Supermac’s shopfront too ‘traditional’ for Temple Bar
Restaurant chain appeals against Dublin City Council order to undo alteration
The controversial shopfront at Supermac’s restaurant in Temple Bar, Dublin. Photograph: Eric Luke
Fast-food chain Supermac’s has been ordered to remove the shopfront and signs from its Temple Bar outlet because they are too “traditional” in style.
Dublin City Council has said the unauthorised shopfronts of Supermac’s and its sister outlet Papa John’s at 26-27, Essex Street East, are inappropriate on what is an important thoroughfare through the conservation area of Temple Bar.

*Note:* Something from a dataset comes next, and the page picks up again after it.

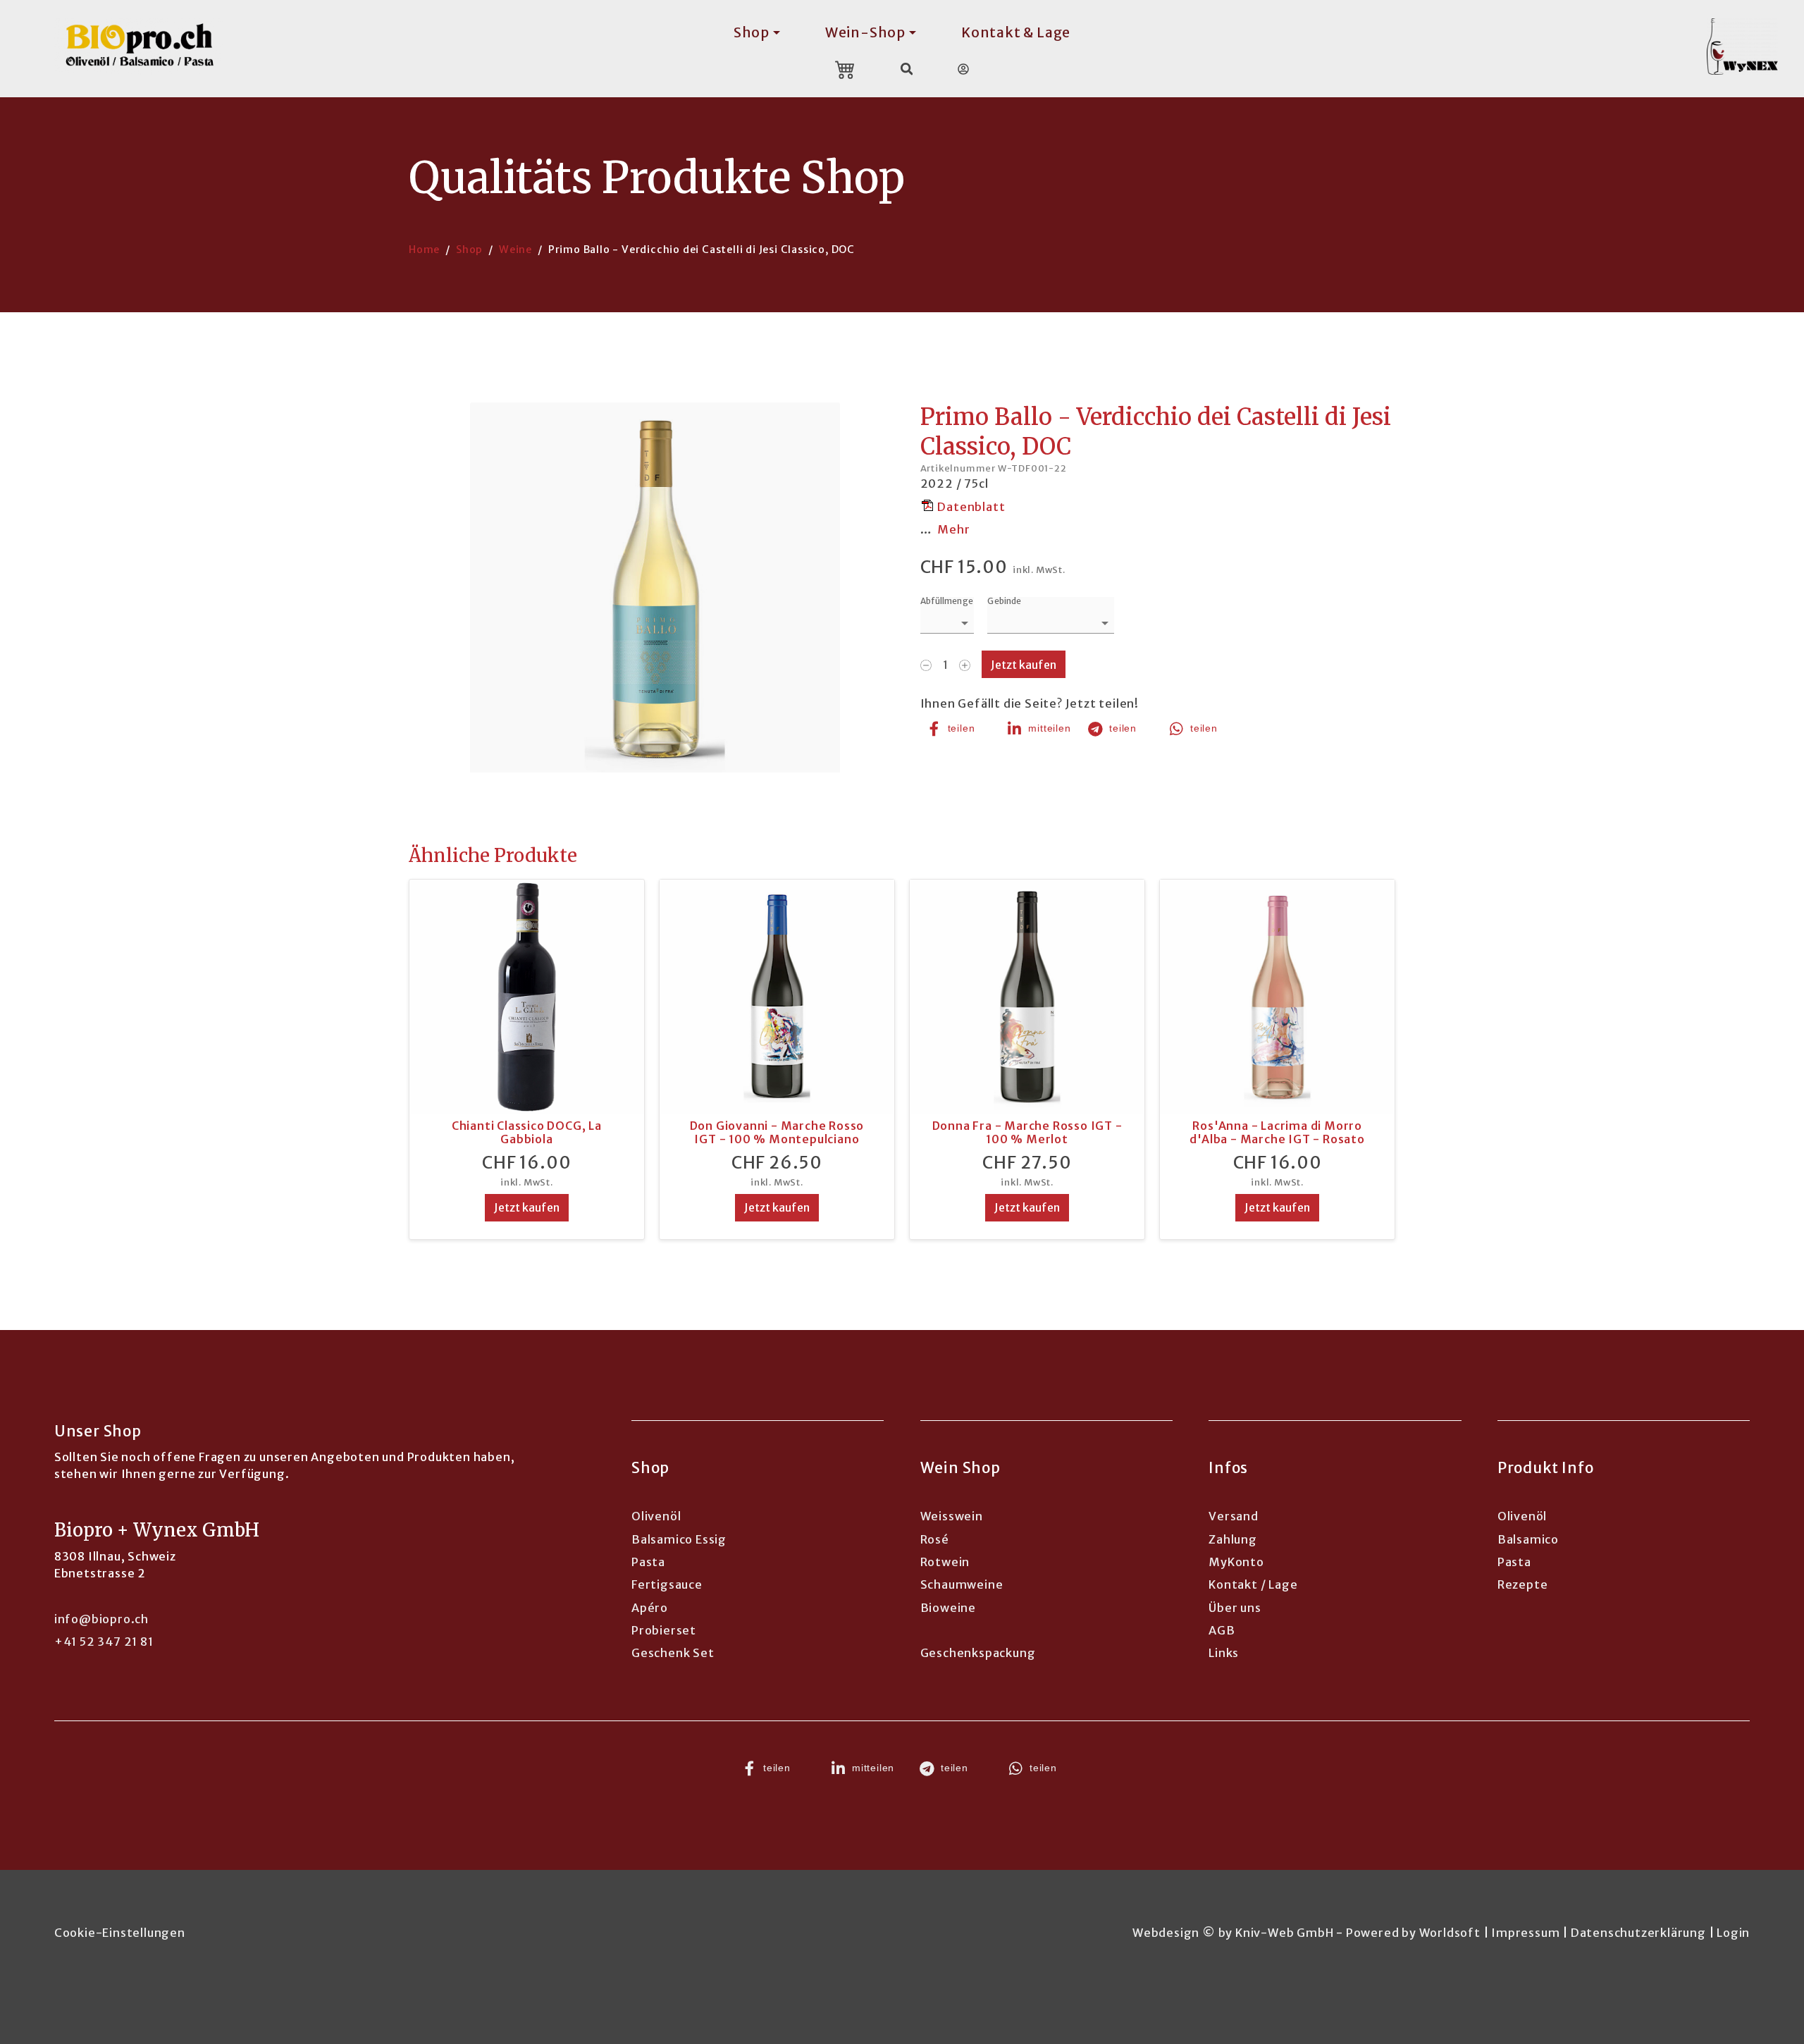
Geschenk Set (673, 1653)
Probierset (663, 1630)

Supermac’s is appealing the council’s decision to An Bord Pleanála.
The company took over the premises formerly occupied by Hungry Harry’s fish and chip shop, which closed after it was twice refused permission to use the building as a takeaway.

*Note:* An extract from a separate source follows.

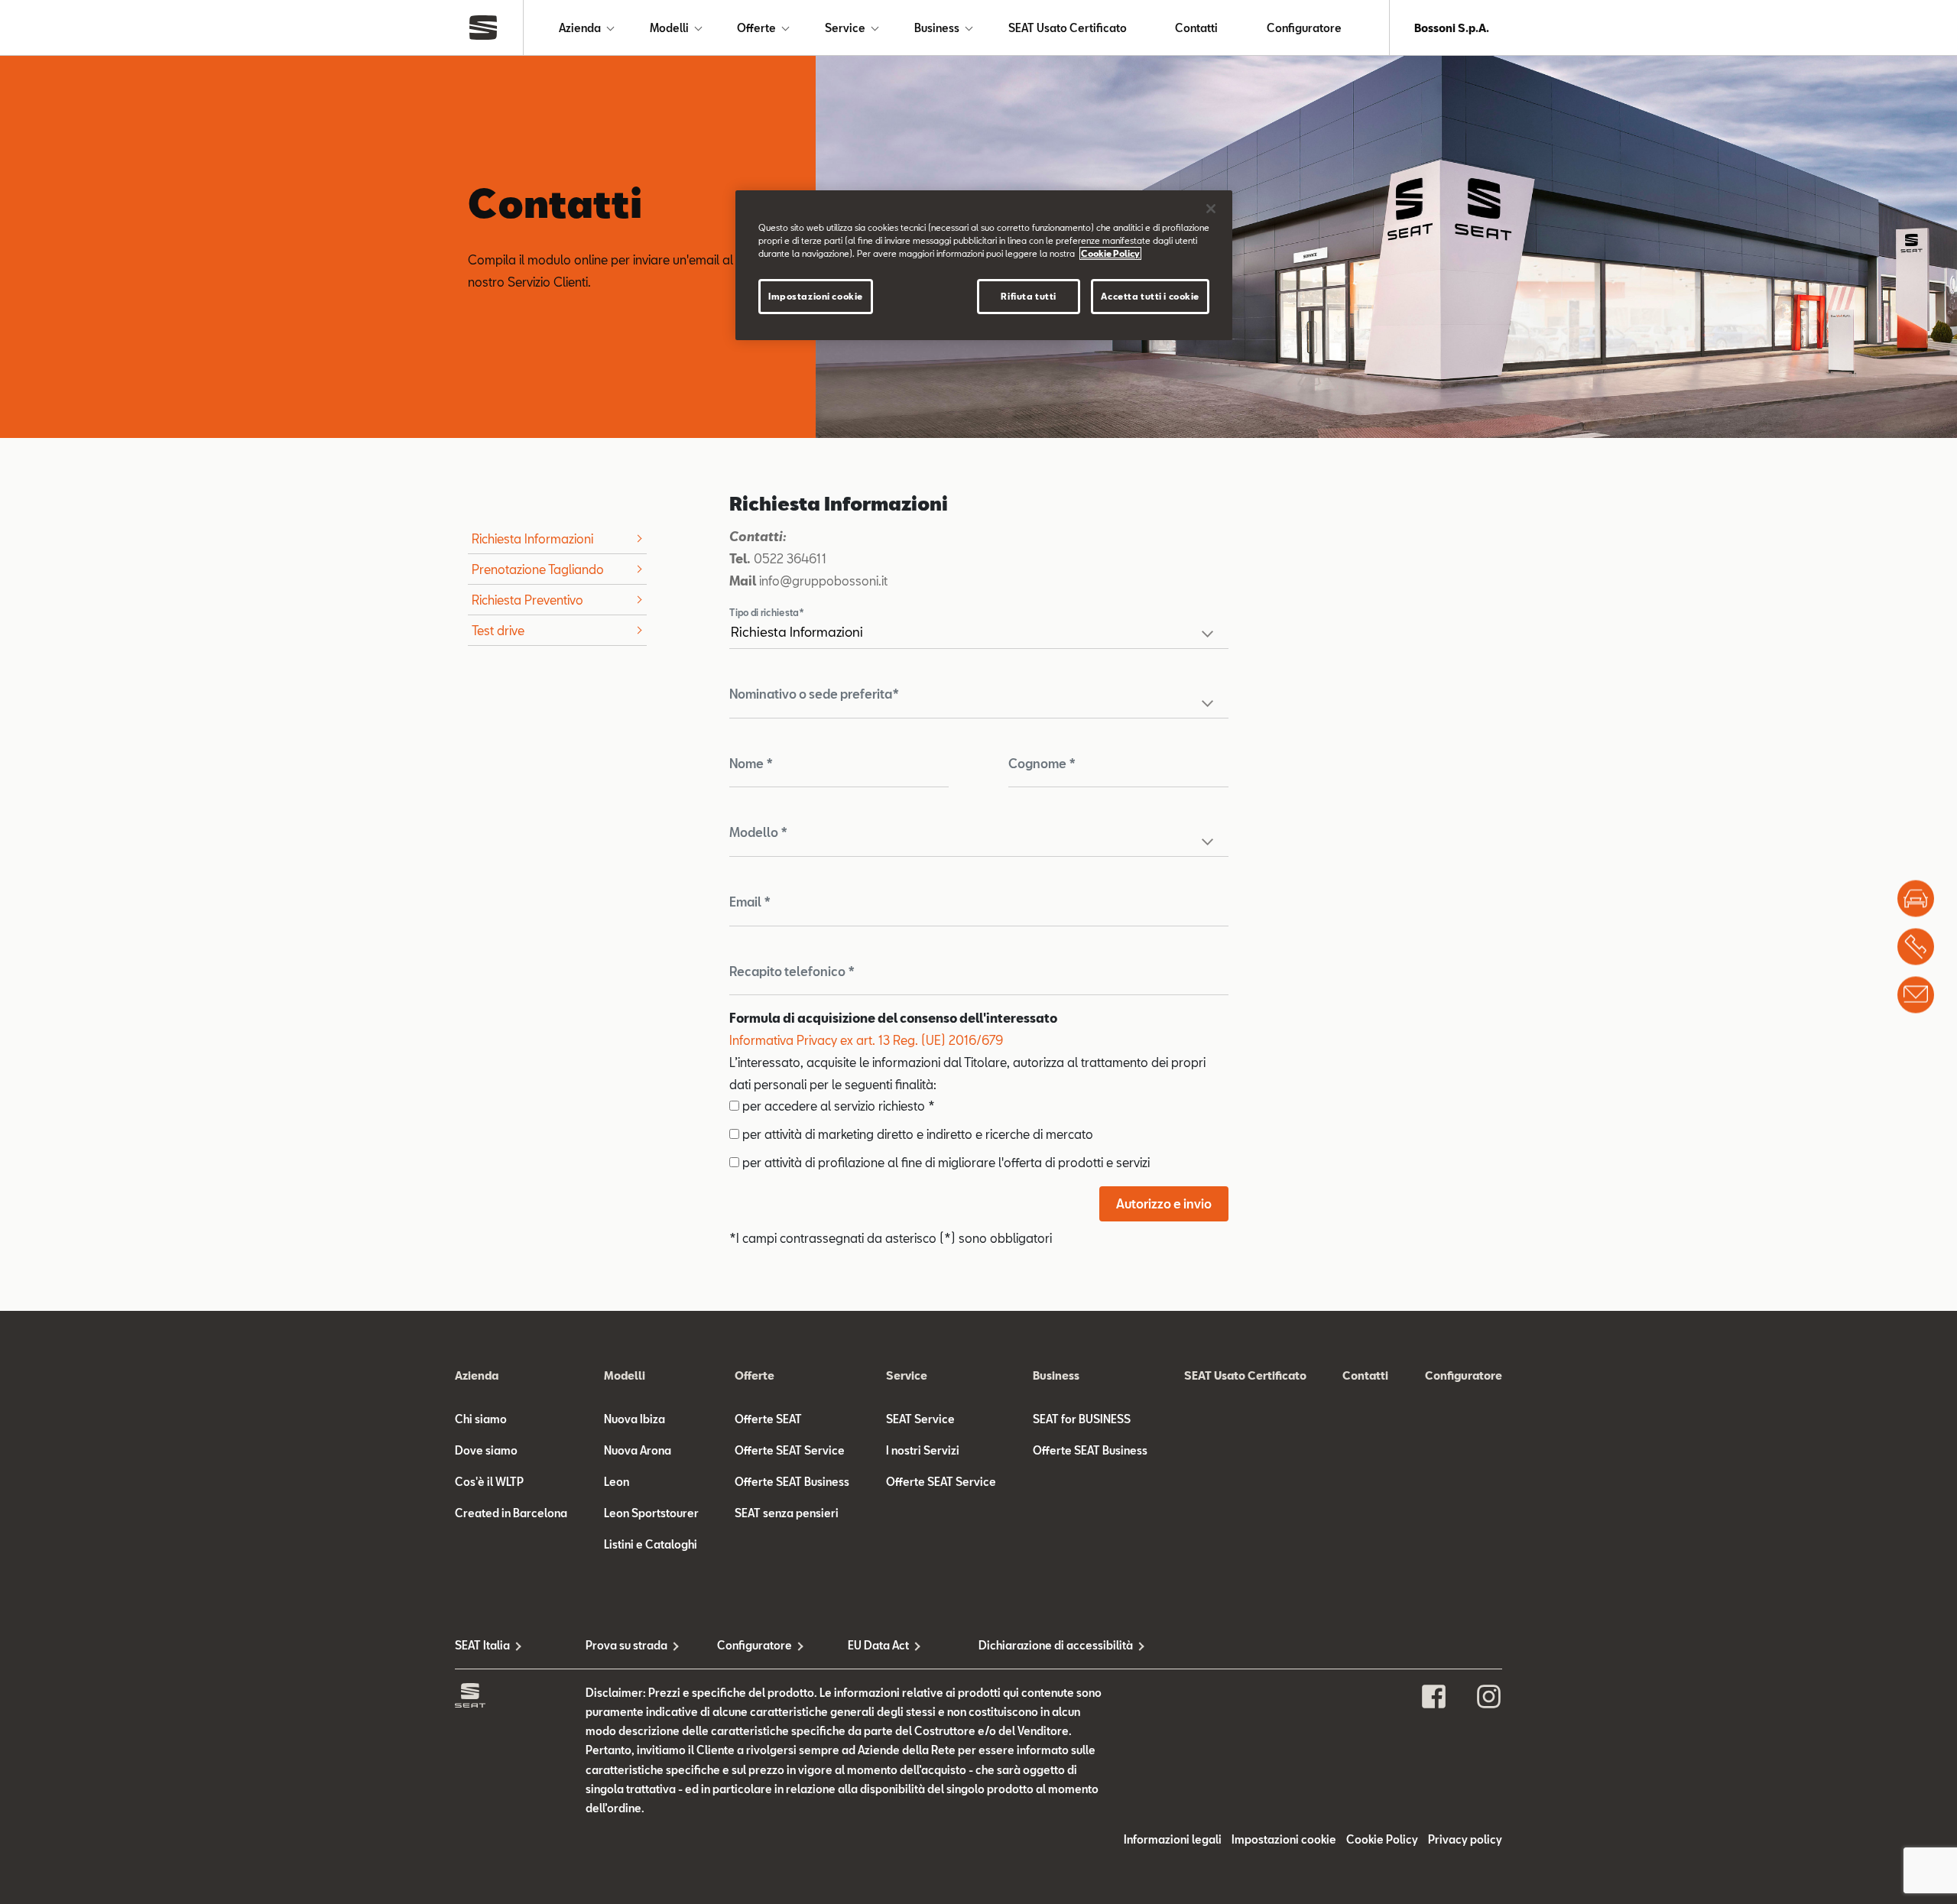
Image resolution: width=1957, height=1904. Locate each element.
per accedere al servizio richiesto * (837, 1105)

Supermac’s changed the stone and steel modern shopfront on the 1990s building to a replica traditional front with ornamental columns and cornicing, and its corporate logo.
It made the change without seeking planning permission from the council but last April applied for permission to retain the shopfronts and signs.
The council refused permission. Its planner’s report said the use of a “reproduction traditional-style shopfront is inappropriate in this modern four storey building”.
In its decision the council said allowing the retention of the signs would be “seriously injurious to the character and amenities of this pedestrian street located in a conservation area and important tourist linkage route in the city centre”. As such it would be contrary to the proper planning and sustainable development of the area.
In its appeal to An Bord Pleanála, Supermac’s said its shopfront was made of wood with a “colourful presentation” that was much more in keeping with the street than the steel finish of the original building. The signage was a small element of the development and was “restrained in its handling” the company said.
An Taisce has supported the council’s position and said a fast-food chain restaurant was the “antithesis” of the Temple Bar cultural quarter.
It said there was a growing alarm about the condition of Temple Bar “with the proliferation of fast-food outlets and the loss of independent character being some of the main concerns”.
“The premises at 26-27 Essex Street is a modern building, intended to be distinct from the historic fabric of the area. The traditional style shopfront fitted is inappropriate in this regard and should be removed and the original shopfront with its stone facing and steel-framed windows and doors reinstated.”